Before the match, Australia had lost all-rounder Marcus Stoinis to injury. It affected team's composition and Finch had to gamble by playing Maxwell as the fifth bowler. Add to that, they were sent into bat on a pitch that had been under covers for two days. It was always going to be tricky. The opening initiation was always going to be the hardest. The ball seamed sideways and Mohammad Amir was landing them on a dime. The odds seemed against them; it was a huge toss to lose.
David Warner would have read about his declining strike-rate and could have easily tried to force the issue. But instead of targeting the experienced Amir, he went after the wayward Shaheen Afridi. Warner has had problems against the right-handers angling the ball across him, but with Pakistan opting for three left-arm pacers, the incoming angle allowed him to hit the ball through the leg-side with relative ease. Unlike the game against India, his head was going towards the ball, the feet were moving swiftly and it enabled him to be closer to the line of the ball. The ball kept moving, but as did Warner's feet. He nudged and deflected, this was unlike him, but this was the Warner Australia needed in Taunton.
It took Pakistan 23 overs to finally dislodge the opening partnership. Australia already had 146 runs on the board. Even Langer, one of the most intense human beings, could have afforded to relax. In the middle was the pair of Warner and Smith. This was an ideal scenario, but amongst all the smoothness, either Warner or Smith had to cut loose.
In an ideal world, it would have been Warner, but Smith was given the license. Uncharacteristically, and rather aimlessly, he tried to smash the ball and lost his shape. There were still 22 overs left, the batsmen in the shed were Glenn Maxwell, Usman Khawaja, and Shaun Marsh. The latter two had been top order players and are not know to finish ODI innings with a flourish. Despite those weaknesses, Maxwell found himself at the crease earlier than Marsh and Khawaja. The ploy didn't work, and all of sudden, Marsh and Khawaja were resurrecting the innings in the death overs.
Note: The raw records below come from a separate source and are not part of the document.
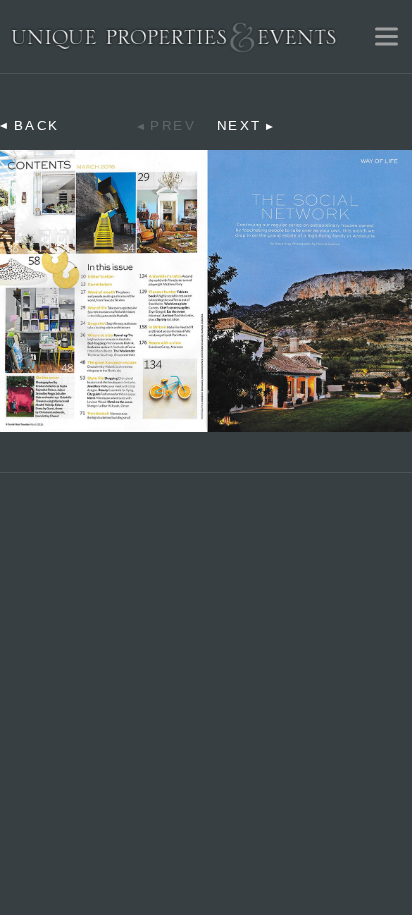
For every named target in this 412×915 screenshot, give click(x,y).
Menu (386, 36)
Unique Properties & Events (173, 36)
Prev (173, 126)
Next (239, 126)
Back (37, 126)
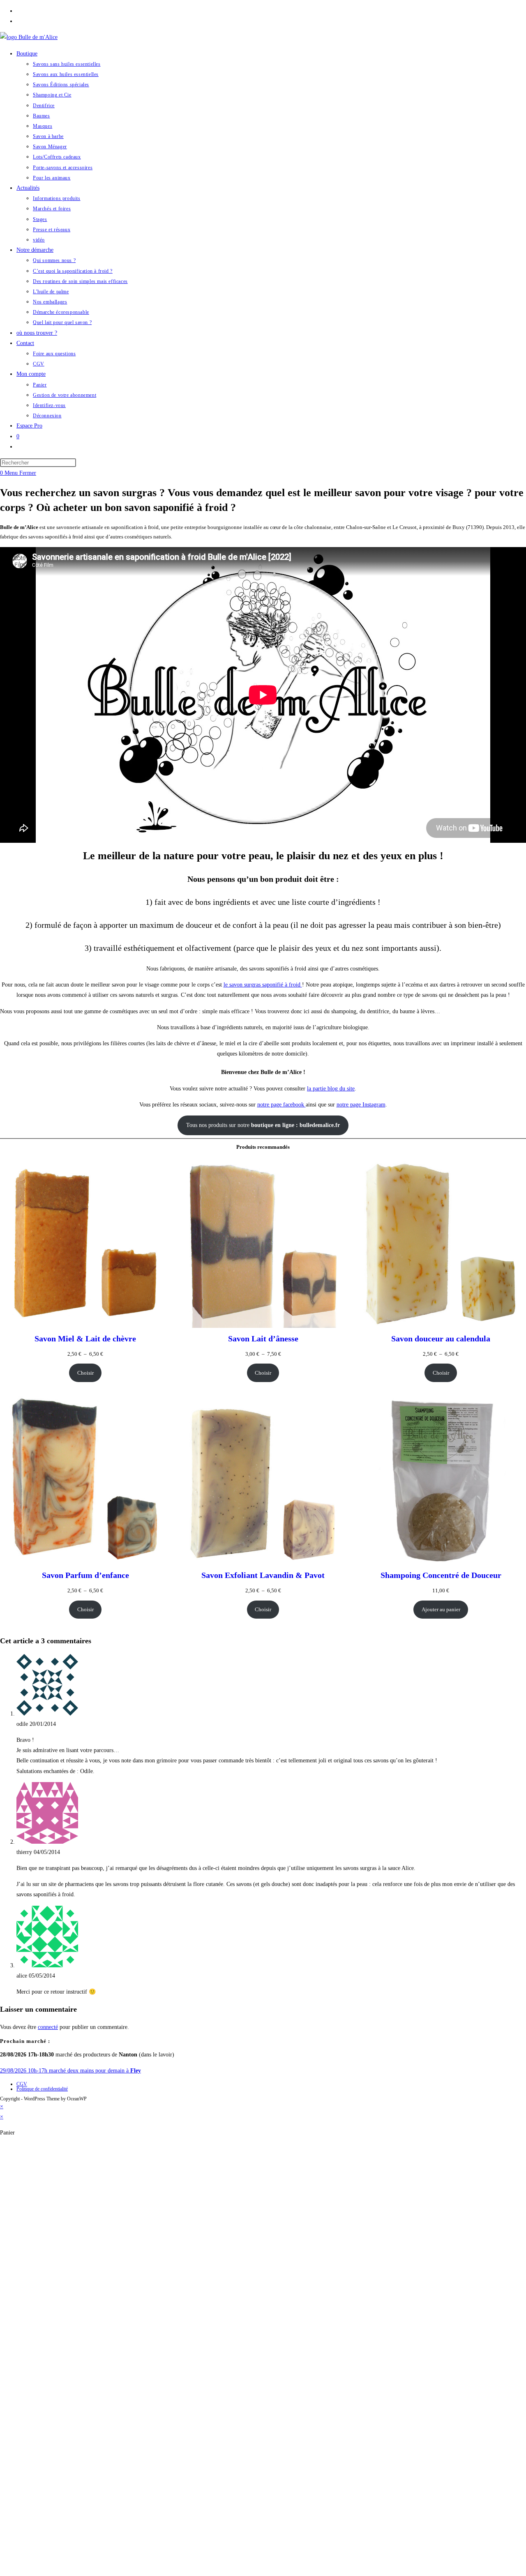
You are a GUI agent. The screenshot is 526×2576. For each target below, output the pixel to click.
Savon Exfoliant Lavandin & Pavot (263, 1575)
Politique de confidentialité (42, 2089)
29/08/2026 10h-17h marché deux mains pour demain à (70, 2071)
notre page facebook (281, 1105)
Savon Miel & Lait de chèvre (85, 1338)
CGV (21, 2084)
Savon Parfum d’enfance (85, 1575)
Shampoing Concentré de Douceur (441, 1575)
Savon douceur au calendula (440, 1338)
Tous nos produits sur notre (263, 1125)
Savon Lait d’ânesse (263, 1338)
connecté (48, 2027)
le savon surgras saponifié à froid (263, 985)
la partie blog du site (331, 1089)
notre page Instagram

After the match, Finch stated that his team was guilty of going hard too early. The tactic had resulted in Australia losing seven wickets for 84 runs in a space of 98 balls. Instead of accelerating, they were decelerating. Pakistan had fumbled, dropped catches and bowled poorly, but one tactical lapse and suddenly they had all the momentum during the mid-innings.
The target of 308 on a small ground suddenly seemed under par. But it is such scenarios that bring out the doggedness and the fighting qualities in the Australians. Pat Cummins portrays that spirit more than any player. He bustled in as usual and was once again the pick of the Australian bowlers. He dismissed Fakhar Zaman by having him slice an uppercut to the third man. He got the well-set Imam Ul-Haq with a short ball down the leg-side and darted one back of the seam to get rid of Shoaib Malik. Cummins had put Australia on top, but just like with the bat, Pakistan had fought themselves back to the game and the men in yellow need to get back into the desperation mode.
Pakistan needed 43 runs to win from 36 balls. The situation demanded a brave call by Finch. The Australian captain could have easily decided to hold back Mitchell Starc for his last two overs. But Finch backed his premier quick and it turned to be a masterstroke. Starc picked up two wickets in space of three balls to silence the crowd. It was as if Australia played their best cricket when the situation was against them.
Maxwell then inflicted a direct hit to run-out Sarfaraz and the game was dusted. All the Australians ran in as one, hugged and cheered. They were clinical in patches, appalling at stages, but still managed to secure two points. This was the Australia that has the winning mentality instilled in them which, as Pakistan and West Indies found out, is difficult to crack.